[Begin SUPPLIED PASSAGE]
(Ettore Trevisiol, CC BY-NC-ND)
The Polish economy is in a good shape, but it can be even better. Discussions free from the pre-election bickering and fairy-tales are necessary in order to confront the promises made in order to pander to voters with the realities and threats that Poles face.
A fundamental issue is public finances. Before the elections there was very little concern about this. Almost everyone spoke of extra spendings, but when challenged about the consequences of potential overspending, they dismissed them with announcements of plans to increase state revenues.
Estimates of the pre-election promises financed from the budget and other public coffers vary depending on the point of view and political persuasions. In extreme terms, after calculating the possible increase in the amount of income free of tax to PLN8,000, PLN500 per each second and subsequent child, and particularly the return of the previous retirement age, the costs of these social endeavours could be closer to PLN100bn per year than PLN50bn.
The size of next year’s budget deficit, which was set by the previous government at PLN54.6bn, could put this inevitable lack of accuracy in the calculations into perspective. In nominal terms, it would be the largest deficit for over a quarter of a century, although there would still be a chance to keep its relative size slightly below the EU limit of 3 per cent of GDP. Enlarging this already recklessly large budget deficit would not be a sign of a common sense, rationality and care for the fundamental order of things.
[End SUPPLIED PASSAGE]
INSTRUCTION 1: Render this sentence from the passage on the Polish economy in Spanish: "A fundamental issue is public finances."
INSTRUCTION 2: Pull out each line of the rows containing the word "Action".
The rows below do not come from the same source as the passage about the Polish economy.
[Begin DATASET RECORDS]
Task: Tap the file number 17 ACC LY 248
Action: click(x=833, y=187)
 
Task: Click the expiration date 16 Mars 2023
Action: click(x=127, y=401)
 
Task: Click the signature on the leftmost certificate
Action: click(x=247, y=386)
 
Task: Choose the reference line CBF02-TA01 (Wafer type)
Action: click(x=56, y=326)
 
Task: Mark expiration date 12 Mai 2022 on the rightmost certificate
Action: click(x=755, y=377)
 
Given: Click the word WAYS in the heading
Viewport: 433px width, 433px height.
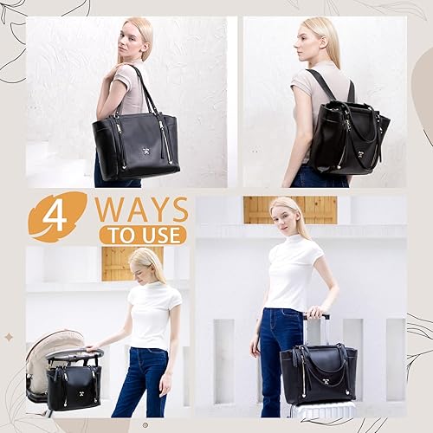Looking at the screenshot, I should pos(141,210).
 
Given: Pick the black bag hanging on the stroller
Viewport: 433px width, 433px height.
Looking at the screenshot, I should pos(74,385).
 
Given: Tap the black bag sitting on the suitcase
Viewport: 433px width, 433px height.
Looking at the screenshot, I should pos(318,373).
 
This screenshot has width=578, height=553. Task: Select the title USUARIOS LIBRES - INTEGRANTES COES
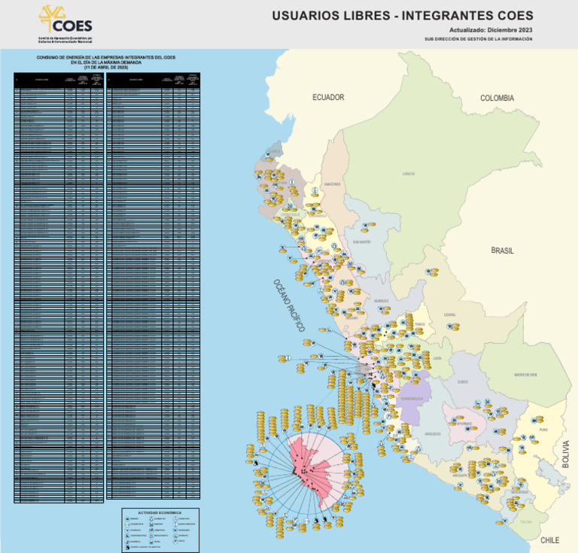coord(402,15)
[End DATASET RECORDS]
EXPECTED ANSWER 1: Un tema fundamental son las finanzas públicas.

EXPECTED ANSWER 2:
Action: click(x=833, y=187)
Action: click(x=127, y=401)
Action: click(x=247, y=386)
Action: click(x=56, y=326)
Action: click(x=755, y=377)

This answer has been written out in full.